▶ Page
Depuis mardi 3 octobre se déroule au Tribunal judiciaire de Paris un procès impliquant 7 personnes, poursuivies pour "association de malfaiteurs en vue de commettre des actes terroristes". Comme il y a 15 ans dans l’affaire dite de de Tarnac, ou encore à l’image du procès des 7 de Bure en 2021, cette affaire est la construction des services de renseignement intérieur, la DCRI. Une personne, revenant du Rojava où elle était partie combattre Daesh aux cotés des forces kurdes, fut pourtant placé sous surveillance rapprochée à son retour en France. Dans son sillage, six autres personnes seront interpellées le 8 décembre 2020, mises en examen, et dans les jours qui suivent la plupart seront placées en détention provisoire pendant plusieurs mois, dont le principal suspect, "Libre Flot", placé à l’isolement carcéral. Il ne sera libéré que plus d’un an plus tard après une longue et éprouvante grève de la faim.
Ce procès à lieu du mardi au vendredi à partir de 13h30 devant la 16eme chambre du TJ de paris, et ce jusqu’au 27 octobre.
Après des mois de surveillance, de micros cachés, de balises GPS et d’écoutes téléphoniques, le le dossier d’instruction — instruit par la SDAT, la sous-direction antiterroriste du parquet de Paris — cherche à les présenter comme un groupe dangereux ayant voulu porter atteinte à des représentants de l’État. Pour avoir failli à matérialiser ces projets, l’instruction va sans cesse reprocher à ces personnes d’avoir utilisé des systèmes de chiffrement de leurs communications ou d’autres outils pour garantir leur anonymat dans leurs échanges internétiques. C’est de cette criminalisation dont il fut question lors de cette réunion publique du 25 septembre, organisée par des ONG comme la Quadrature du Net et les différents groupes de soutiens aux inculpés du 8/12.

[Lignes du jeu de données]

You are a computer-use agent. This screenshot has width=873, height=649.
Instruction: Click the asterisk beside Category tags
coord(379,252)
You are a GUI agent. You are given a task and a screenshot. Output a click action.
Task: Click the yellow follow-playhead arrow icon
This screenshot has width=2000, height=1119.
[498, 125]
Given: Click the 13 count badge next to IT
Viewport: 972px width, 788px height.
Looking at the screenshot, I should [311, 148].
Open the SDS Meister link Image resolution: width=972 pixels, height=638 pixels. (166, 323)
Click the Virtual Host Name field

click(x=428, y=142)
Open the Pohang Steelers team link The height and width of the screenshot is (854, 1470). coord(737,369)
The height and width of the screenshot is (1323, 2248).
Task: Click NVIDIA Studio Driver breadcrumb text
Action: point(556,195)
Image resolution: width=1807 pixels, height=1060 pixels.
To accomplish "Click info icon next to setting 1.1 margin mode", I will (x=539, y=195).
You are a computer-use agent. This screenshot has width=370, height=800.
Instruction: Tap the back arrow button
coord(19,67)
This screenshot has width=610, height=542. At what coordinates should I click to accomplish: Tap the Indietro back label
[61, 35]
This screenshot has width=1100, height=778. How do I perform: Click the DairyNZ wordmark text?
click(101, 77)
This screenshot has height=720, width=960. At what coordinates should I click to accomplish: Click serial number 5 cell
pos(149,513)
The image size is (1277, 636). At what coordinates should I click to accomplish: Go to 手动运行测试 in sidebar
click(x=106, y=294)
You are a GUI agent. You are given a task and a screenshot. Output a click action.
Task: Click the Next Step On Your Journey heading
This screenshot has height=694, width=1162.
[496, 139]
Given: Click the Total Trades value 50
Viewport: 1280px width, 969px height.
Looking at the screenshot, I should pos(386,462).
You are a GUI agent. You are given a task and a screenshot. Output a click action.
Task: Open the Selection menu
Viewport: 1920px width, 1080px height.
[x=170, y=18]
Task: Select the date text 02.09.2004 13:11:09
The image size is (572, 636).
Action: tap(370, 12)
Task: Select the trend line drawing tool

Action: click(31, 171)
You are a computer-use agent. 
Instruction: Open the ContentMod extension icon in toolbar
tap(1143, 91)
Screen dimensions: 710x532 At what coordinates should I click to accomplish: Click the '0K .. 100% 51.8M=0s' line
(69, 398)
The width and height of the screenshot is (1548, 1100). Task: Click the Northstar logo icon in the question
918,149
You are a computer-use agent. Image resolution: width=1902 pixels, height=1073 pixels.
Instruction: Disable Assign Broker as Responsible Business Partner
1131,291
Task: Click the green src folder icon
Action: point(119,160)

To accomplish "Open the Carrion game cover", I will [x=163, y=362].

▶ Objectif 1
Relevez, dans le texte sur le procès, les moyens de surveillance énumérés à côté des « mois de surveillance ».
▶ Objectif 2
Traduisez en anglais la phrase suivante du texte sur le procès : « Il ne sera libéré que plus d’un an plus tard après une longue et éprouvante grève de la faim. »
▶ Objectif 3
Reprenez le texte sur le procès à partir de sa dernière phrase et poursuivez-le.

▶ Résultat 1
- micros cachés
- balises GPS
- écoutes téléphoniques

▶ Résultat 2
He would not be released until more than a year later, after a long and grueling hunger strike.

▶ Résultat 3
Il faut savoir que protéger ses échanges en chiffrant ses données est un droit depuis très peu de temps en France. Au milieu des années 90, utiliser à titre privé le moindre outil de chiffrement des communications, écrites ou orales, relevait d’une autorisation militaire. Notre pays était le dernier pays de l’OCDE à maintenir un tel régime archaïque, alors que la cryptographie dite à "clé publique, popularisée par le fameux logiciel PGP (Pretty Good Privacy), permettait tout simplement de garantir à n’importe qui que le contenu de ses conversations restait réellement privée, au sens inaliénable du terme. Ce n’est qu’avec la déferlante internet et son commerce électronique qu’aux alentours de 1997 le gouvernement français a du plier et légaliser le chiffrement des données pour tout-un-chacun. En 2001, après les attentats du 11 septembre, la loi change un peu partout, et chez nous le chiffrement est resté libre mais en revanche le refus de communiquer ses clés à un juge est devenu un délit, passible de trois ans de prison – et de nos jours cette infraction est même de plus en plus utilisée dès le stade de la garde à vue : ne pas donner son code de déverrouillage entraine des poursuites et la confiscation du smartphone.
Bref, c’est pour illustrer cette atteinte à la protection des correspondances, comme à celle des sources lors d’enquêtes journalistiques, qu’était organisée cette réunion publique du 25 septembre. Dans cette émission, vous entendrez l’un des avocats de la défense du procès 8/12, des représentants de la Quadrature du net, de l’organisation Nothing to hide, ainsi qu’un autre témoin, interpellé dans une autre affaire (une action de sabotage d’une usine Lafarge en décembre 2022), qui illustre également des méthodes d’inquisition de la police judiciaire pour tenter de museler toute contestation politique menée contre l’État et le capitalisme.
PLUS D’INFOS
– Suivi du procès et compte-rendus : sur Paris-luttes.info (https://paris-luttes.info/suivi-du-proces-du-8-12-17417) comme sur le blog des comités de soutiens : https://soutienauxinculpeesdu8decembre.noblogs.org/post/2023/10/03/proces-semaine-1/
– Un article de la Quadrature du Net : Affaire du « 8 décembre » : le droit au chiffrement et à la vie privée en procès (2/10/2023)
NOS ARCHIVES
– En solidarité avec Libre-Flot (25/03/2022)
– Libre Flot libéré (8/12/2022)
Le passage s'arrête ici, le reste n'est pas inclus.